L’ouverture de pourparlers constitue un premier pas après plusieurs semaines d’impasse. Les enseignants ont unanimement accepté la médiation du député Jean Gaspard Ntoutoume Ayi, missionné par le président de la République pour rétablir le dialogue rompu avec le gouvernement. Néanmoins, la reprise des cours est suspendue à une exigence majeure : la libération immédiate de deux syndicalistes emprisonnés pour leur soutien au mouvement, Marcel Libama et Simon Ndong Edzo. Le professeur Mayima, l’un des porte-parole de SOS Éducation, a été clair : la main tendue du gouvernement doit d’abord passer par la libération de ces prisonniers.
Cette crise sociale s’inscrit dans un contexte politique et économique gabonais particulièrement tendu depuis la transition militaire d’août 2023. Le régime du président Oligui Nguema, qui a promis un renouveau et une écoute des préoccupations citoyennes, est ici mis à l’épreuve sur sa gestion d’un secteur public clé. Le mouvement des enseignants, porté par une base exaspérée par des années de revendications insatisfaites concernant les salaires, les conditions de travail et le statut de la fonction publique, révèle une défiance persistante entre l’administration et ses agents. La paralysie de l’école publique met en lumière les difficultés structurelles du pays à réformer son modèle social.
Les perspectives immédiates dépendent désormais de la réponse du gouvernement aux conditions posées. Si une négociation s’engage, les discussions s’annoncent complexes. SOS Éducation, mouvement spontané et horizontal, a désigné neuf négociateurs, un par province, pour évoquer un “protocole de sortie de crise”. Le succès de ces échanges déterminera la levée ou seulement la suspension du mouvement. En parallèle, le ministre de l’Éducation nationale, Carmélia Ntoutoume Leclercq, tente de limiter les dégâts en poussant à la réouverture des établissements, dans une course contre la montre pour éviter une année scolaire blanche, qui serait un désastre éducatif et social.

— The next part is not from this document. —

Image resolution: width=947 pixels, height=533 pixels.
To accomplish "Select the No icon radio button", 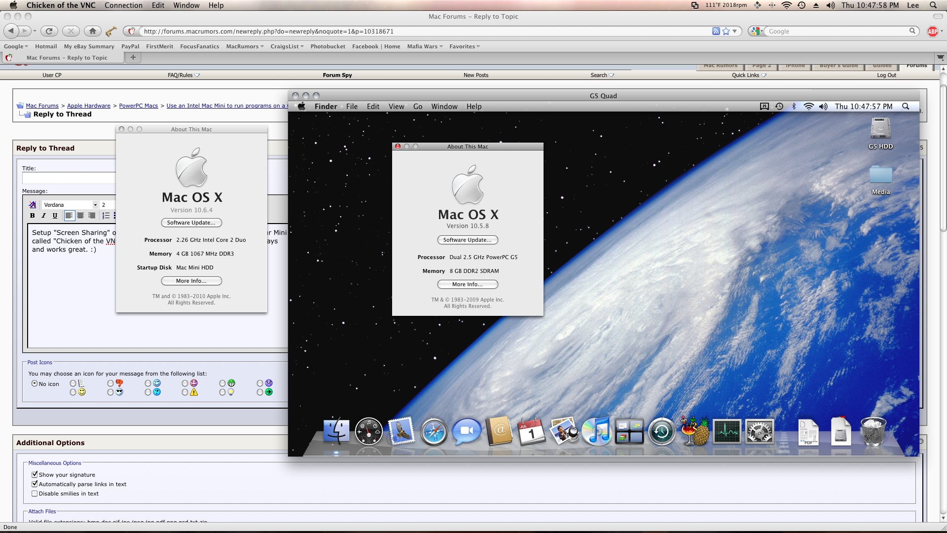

L’équilibre est fragile. La médiation du député Ntoutoume Ayi, saluée comme une bouffée d’oxygène, n’efface pas les griefs profonds. Honorine Angue Mintsa, l’une des déléguées négociatrices, rappelle que seule l’approbation par la base des accords éventuels permettra de mettre fin à la grève. Cette structure décentralisée du mouvement lui confère une légitimité, mais aussi une complexité pour aboutir à un accord engageant tous les grévistes. Le gouvernement doit donc composer avec une entité sans leader unique, où chaque décision est soumise à la validation collective.
La crise dépasse le simple cadre corporatiste. Elle est devenue un test de gouvernance pour la transition, observé de près par d’autres secteurs mécontents. La libération des deux syndicalistes serait un signal politique fort, interprété comme une volonté de dialogue et un respect des libertés syndicales. À l’inverse, tout blocage ou fermeté excessive risquerait de durcir le conflit, de radicaliser le mouvement enseignant et d’étendre le mécontentement à d’autres franges de la société, compromettant la stabilité promise par les nouvelles autorités. L’enjeu est donc autant pédagogique que politique.